> TRY IT:
Set down every record below exactly as it stands, leaving out the pictures.

> DATA TO EXAMINE:
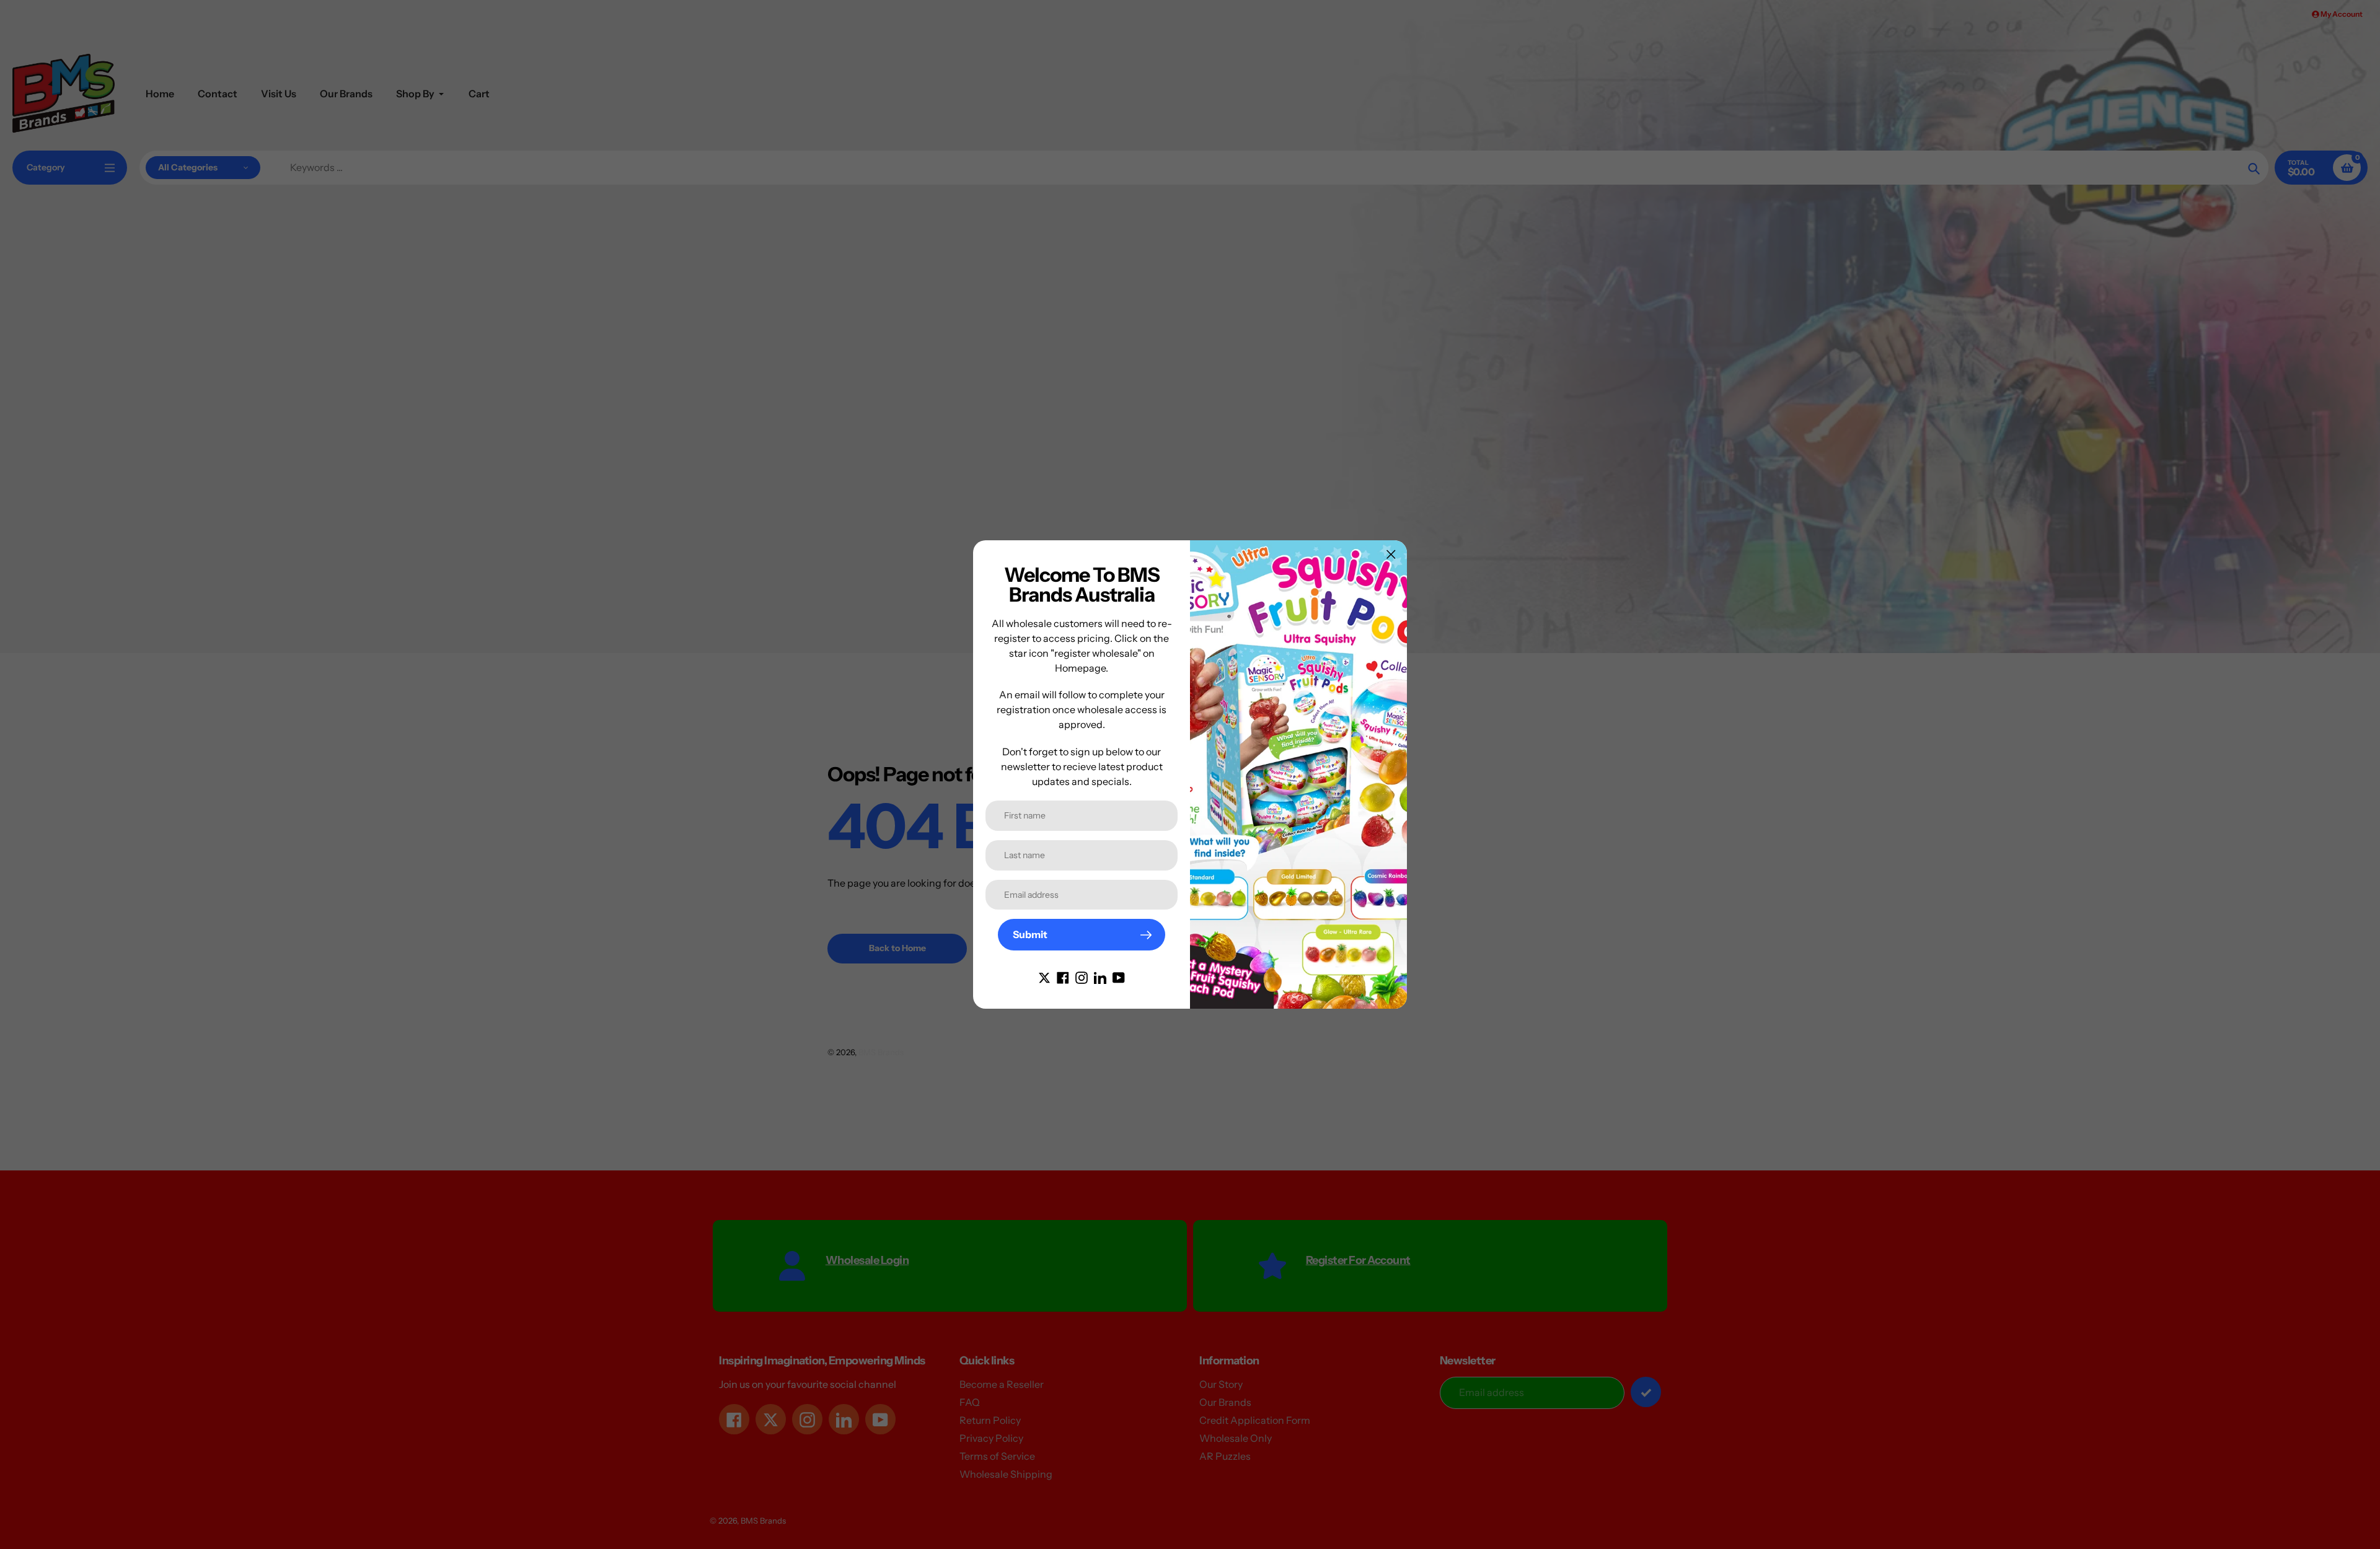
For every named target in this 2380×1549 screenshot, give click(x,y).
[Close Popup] (1391, 554)
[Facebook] (1063, 976)
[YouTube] (1119, 976)
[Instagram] (1081, 976)
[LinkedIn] (1100, 976)
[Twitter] (1044, 976)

> SOLUTION FOR THIS EXERCISE:
For every named target in this 2380×1549 screenshot, give click(x,y).
[Close Popup] (1391, 554)
[Facebook] (1063, 976)
[YouTube] (1119, 976)
[Instagram] (1081, 976)
[LinkedIn] (1100, 976)
[Twitter] (1044, 976)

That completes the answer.